> _WHAT THIS EXERCISE ASKS_
1. List the existing faithfulness metrics that the publication listing below says correlate poorly with human judgments of structural faithfulness.
2. In the publication listing below, how many (table, summary, error annotation) triples does the TABFAITH benchmark contain?

> _EXCERPTED TEXT_
○ ○ ○ ○

Kaustubh S. Bukkapatnam

2026

TabFaith: Benchmarking and Improving Structural Faithfulness in LLM Table Summarization
Kaustubh S. Bukkapatnam | Sohum Mehta
Proceedings of the First Workshop on Structured Understanding, Retrieval, and Generation in the LLM Era (SURGeLLM 2026)

When large language models (LLMs) summarize tabular data, they produce fluent but systematically unfaithful text—hallucinating numerical values, misattributing entities to rows or columns, fabricating comparative rankings, and conflating temporal references. Existing faithfulness metrics (BLEU, PARENT, BERTScore) are poorly correlated with human judgments of structural faithfulness (r ≤0.60) because they are agnostic to the table’s schema and cell structure. We introduce TABFAITH, a benchmark of 2,400 (table, summary, error annotation) triples across five structural error types, built from ToTTo and a new enterprise table summarization dataset (TabSum-Ent) covering financial reports, clinical notes, and operational dashboards. We further propose STAF (Structural Table-Aware Faithfulness), a reference-free metric that decomposes faithfulness verification into cell-level claim alignment using natural language inference over table cells. STAF achieves r = 0.94 with human faithfulness judgments—a +0.34 improvement over PARENT (r = 0.60) and +0.70 over BLEU (r = 0.24). Guided by STAF’s fine-grained signal, we design CAVE (Cell-Anchored Verification and Editing), a training-free post-processing method that identifies unfaithful claims, traces them to specific table cells, and re-generates the offending spans. CAVE improves STAF scores by +0.14 on average across five LLMs on both ToTTo and TabSum-Ent, with the largest gains for numerical errors (+0.17)—the dominant error type for smaller models.

pdf bib abs

SchemaScope: How Join-Hop Depth Breaks Text-to-SQL in Large Language Models, and a Decomposition-Based Remedy
Kaustubh S. Bukkapatnam | Rayan Malik
Proceedings of the First Workshop on Structured Understanding, Retrieval, and Generation in the LLM Era (SURGeLLM 2026)

○ ○ ○ ○

> _SOURCE DATA_
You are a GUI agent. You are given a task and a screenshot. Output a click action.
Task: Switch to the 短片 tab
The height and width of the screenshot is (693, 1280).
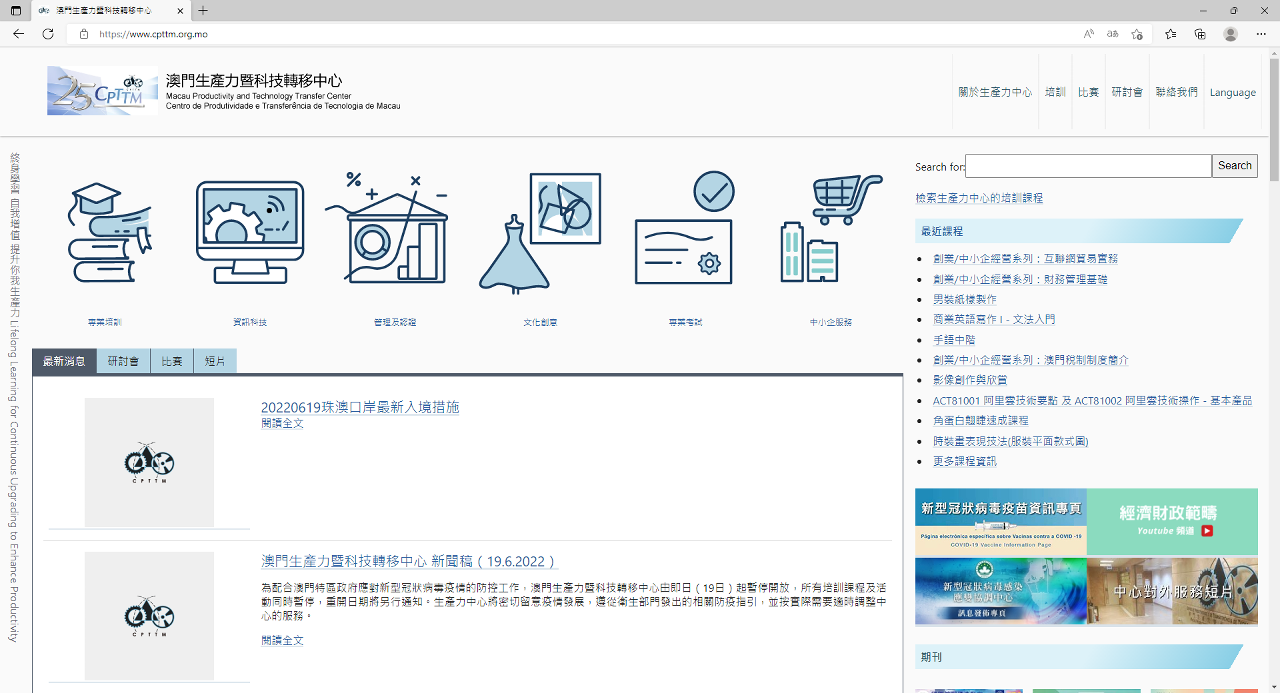click(x=215, y=362)
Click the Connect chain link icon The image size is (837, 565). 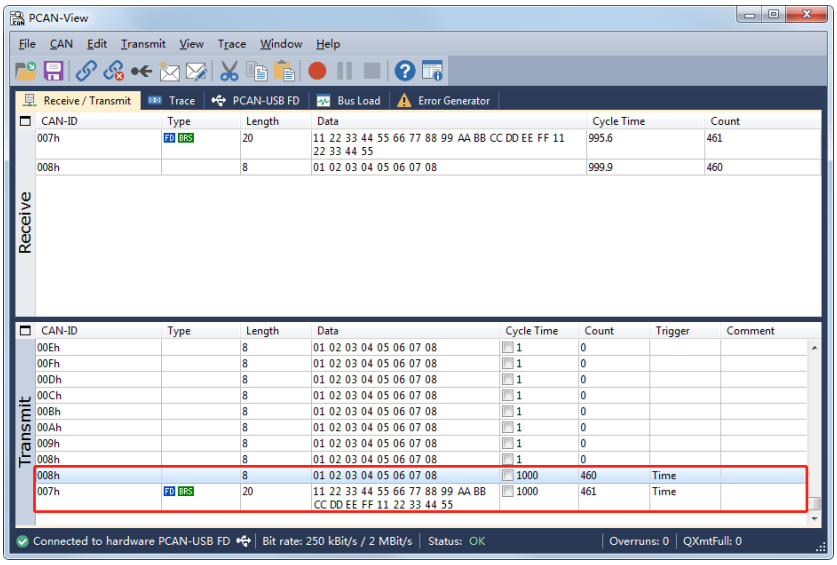pyautogui.click(x=86, y=71)
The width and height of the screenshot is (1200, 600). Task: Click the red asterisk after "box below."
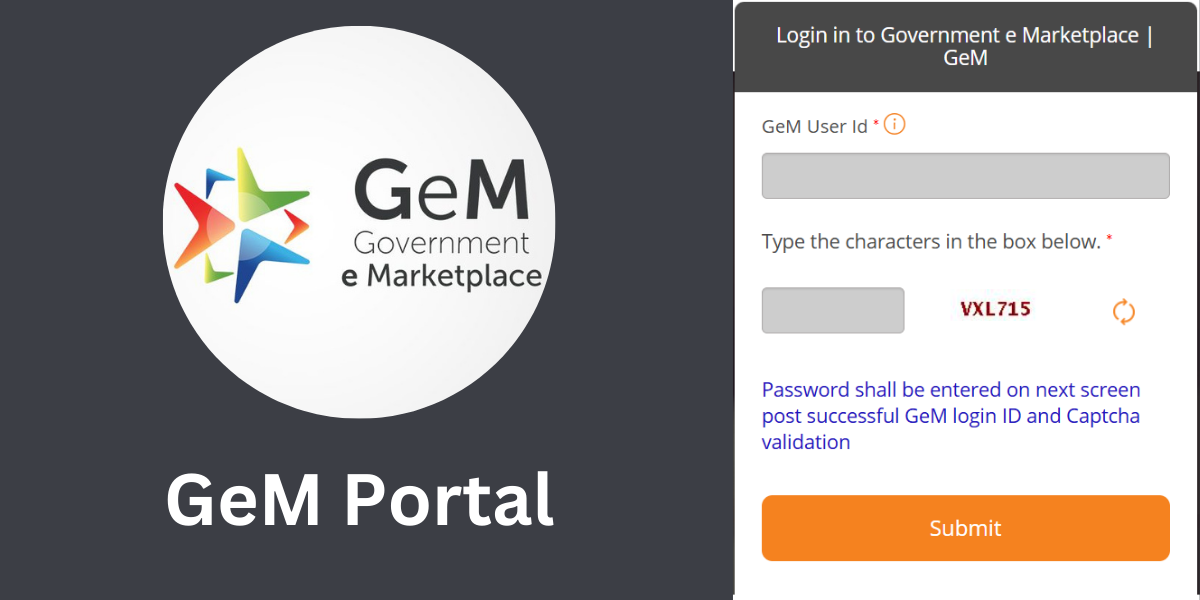[1109, 238]
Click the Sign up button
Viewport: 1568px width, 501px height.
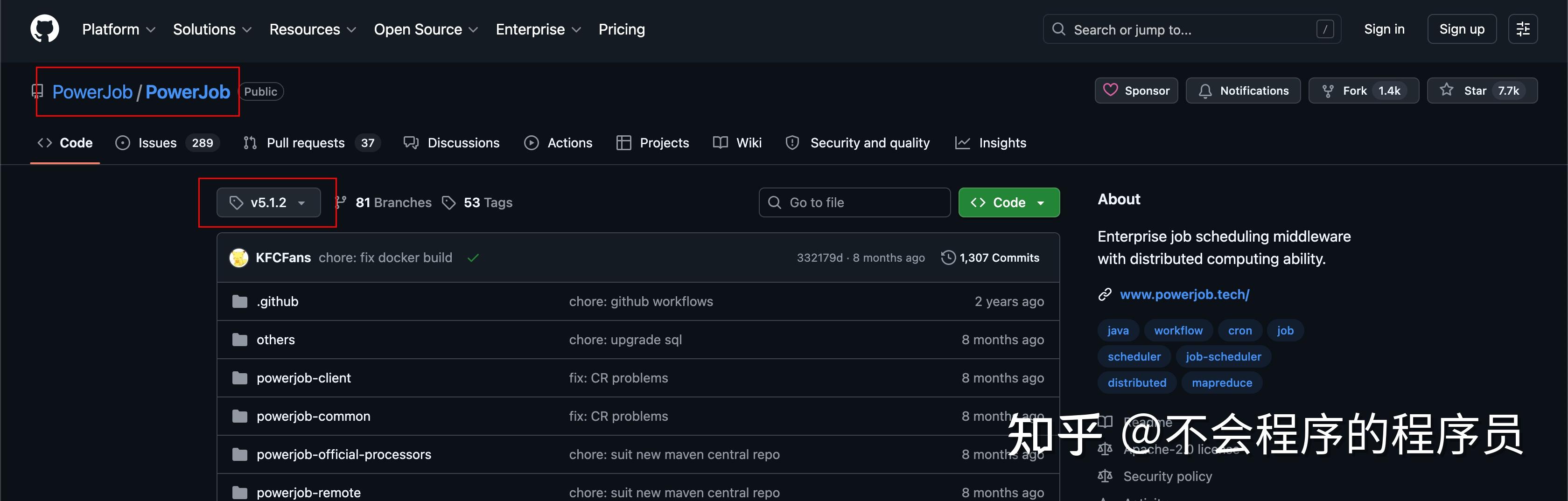coord(1462,29)
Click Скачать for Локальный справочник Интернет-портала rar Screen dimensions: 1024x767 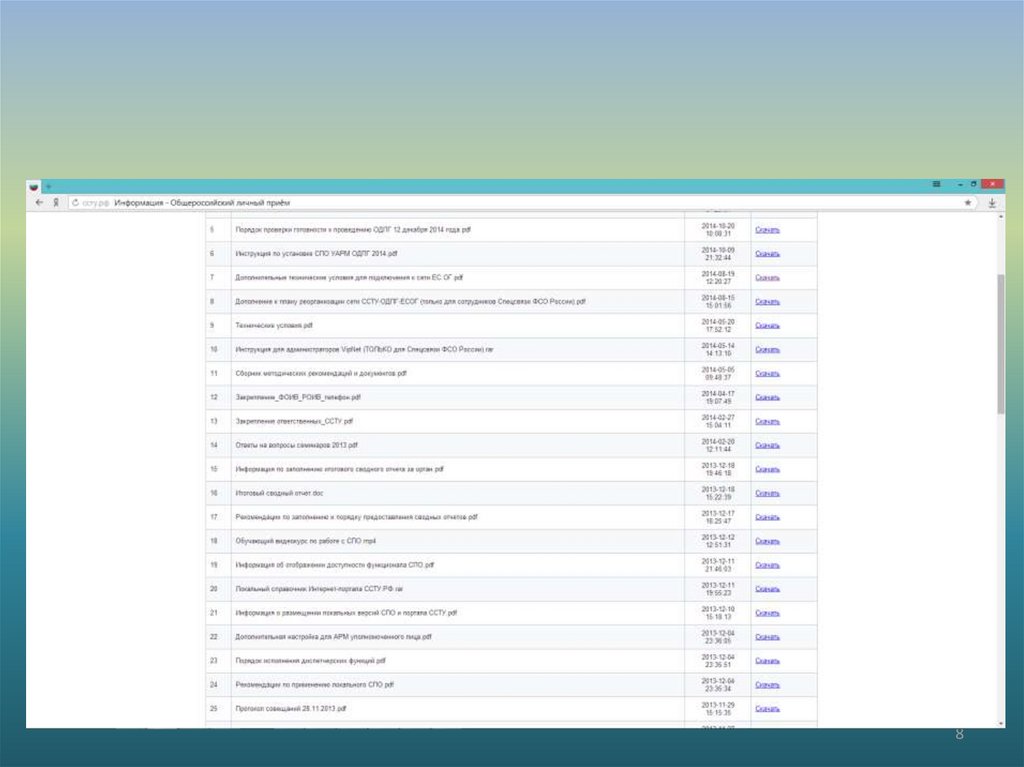point(767,589)
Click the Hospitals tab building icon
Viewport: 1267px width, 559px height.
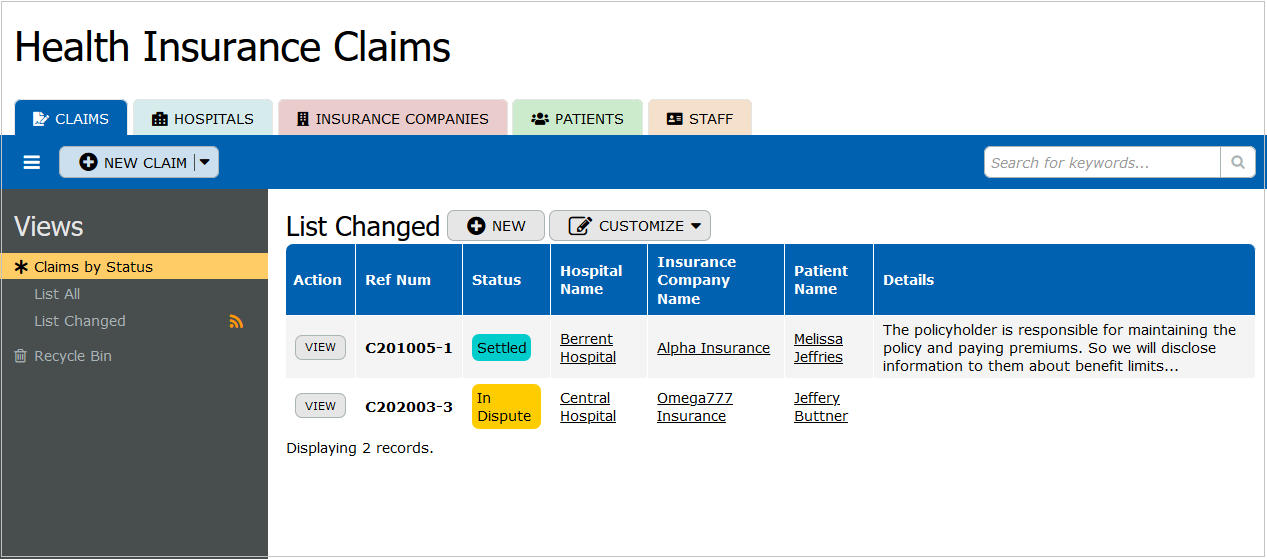160,119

○ ○ ○ ○

> _LIST OF ANSWERS_
1. BLEU, PARENT, BERTScore

2. 2,400